Pour eux, l’homme est le seul animal capable de raisonner. Cette affirmation, qui n’a rien de moderne, fait sourire le savant du XXe siècle. Elle appartient au Moyen Âge. Les deux alliés en la mettant en avant se montrent homocentriques au même titre que les pédants des époques lointaines et ignorantes. (Jack London)
Au-delà de la volonté de l'écrivain américain de défendre la cause du chien, L'Appel de la forêt dresse un formidable portrait des natures : celle du « meilleur ami de l'Homme », celle de ce même Homme, et celle, avec un grand N, de la grande ordonnatrice, cette Nature qui enserre et façonne humains et bêtes dans un même élan majestueux et pathétique.
L'Appel de la Forêt, c'est aussi une chronique de ce moment de l'histoire nord-américaine qu'est la ruée vers l'or, ruée à laquelle participa l'auteur qui d'ailleurs ne dénonce pas la convoitise et la fièvre < ce qui fait de la présence de l'horrible personnage joué par Dan Stevens (dans la dernière adaptation cinématographique) une grossière erreur > mais en fait 'juste' un autre théâtre où se télescopent infailliblement l'instinct et la raison, l'amour et la haine, la soumission et la révolte...

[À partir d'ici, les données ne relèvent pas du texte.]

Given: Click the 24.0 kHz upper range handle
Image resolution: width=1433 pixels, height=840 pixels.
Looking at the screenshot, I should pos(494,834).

On pourrait regretter que la partie consacrée à un des nouveaux maîtres de Buck (« le métis écossais ») soit plus fade, mais peut-être est-ce délibéré : afin que le sort de l'attelage tombé ensuite aux mains de cruels ignorants soit mis en relief (puis contraste à son tour avec le bonheur en compagnie de Thornton).
Fier d'avoir tué des Hommes, le plus noble des gibiers
Trop facilement cantonné à la catégorie « littérature jeunesse », L'Appel de la forêt et son exaltation de la liberté s'adressent en fait à chacun d'entre nous.